Adding Big Shots To Your Personal Network

““Never refuse any advance of friendship for if nine out of ten bring you nothing, one already may repay you.”” – Madame de Tencin

In Message #170, we talked about the importance of establishing a network of contacts. Whether your objective is to start your own business or climb to the top of the one you are employed in, there is nothing better you can do for yourself than build a Rolodex or e-mail list of people who can help you.

You need all kinds of people – technical and creative, from clerks to CEOs – and you need them to like you well enough to answer the phone when you call.

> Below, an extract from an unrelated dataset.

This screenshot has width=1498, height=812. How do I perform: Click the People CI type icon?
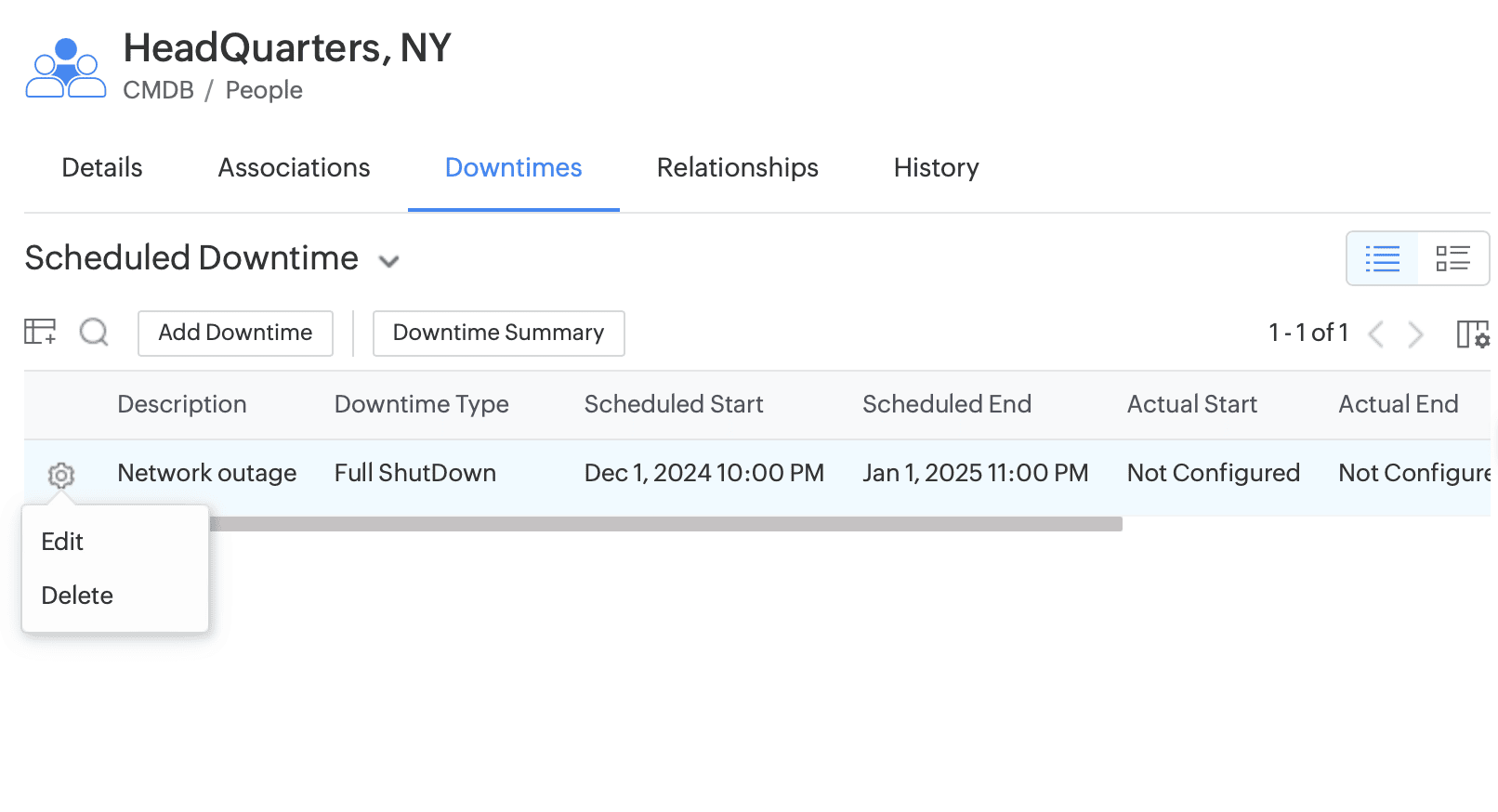[x=65, y=68]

Here’s a great suggestion from JT, a publisher whose career has been (to use a useful cliché) meteoric. To make contact with industry experts, JT reads the trade journals and when she sees a story bylined by someone she’d like to have in her network, she writes him a personal note complimenting him on the article.

It’s amazing how often you’ll get a reply, she notes. And what better way is there to start a relationship than by complimenting an expert on his industry knowledge. He likes you because you have admired him and he thinks you’re smart because you were smart enough to compliment him. (I’m paraphrasing.)

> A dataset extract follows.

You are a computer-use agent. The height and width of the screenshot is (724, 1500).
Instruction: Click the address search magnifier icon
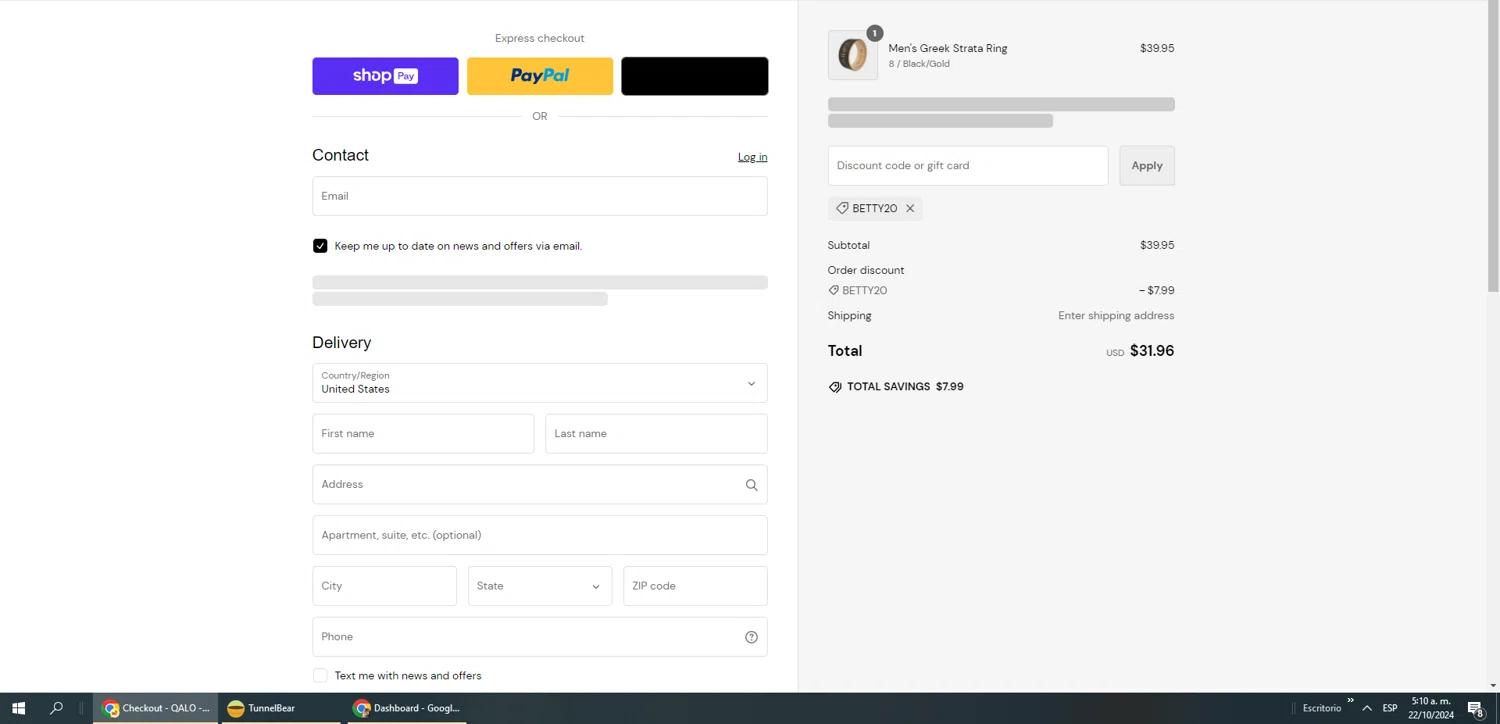point(751,485)
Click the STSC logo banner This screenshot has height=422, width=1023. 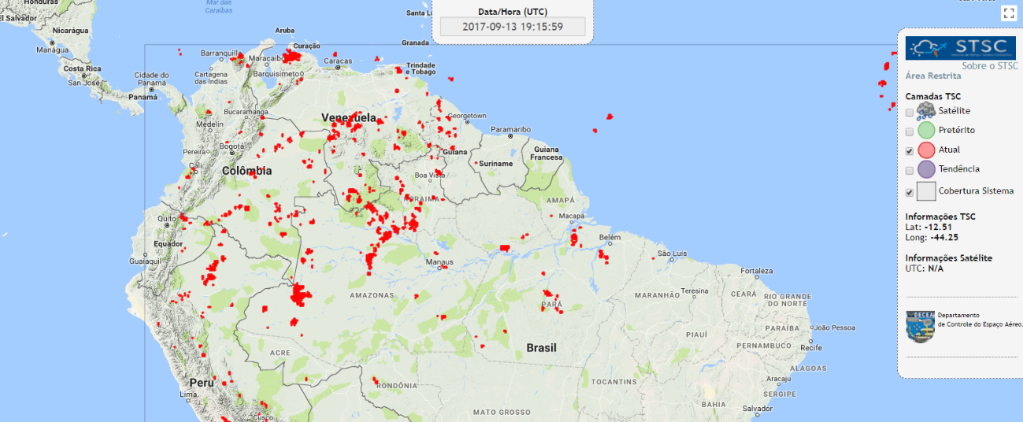(x=960, y=46)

In my experience, the deepest friendships often begin in contention, but you don’t have to squabble with your target expert to win his respect. Flattery works. So does asking provocative questions.

This is really a clever tactic. I used it unwittingly during the time I was retired and writing fiction. I’d write authors of short stories I admired. Well-known authors like John Updike and Charles Baxter. As JT noted, the response rate was amazingly good.

Why I haven’t done this so far in business I can’t tell you, but it is a shortcoming. I’ve got about half a dozen trade magazines in a rack next to me. I’m going to go through them as soon as I finish this message and write to someone whose article/opinion genuinely impresses me. Since this is Action Tuesday, you do the same.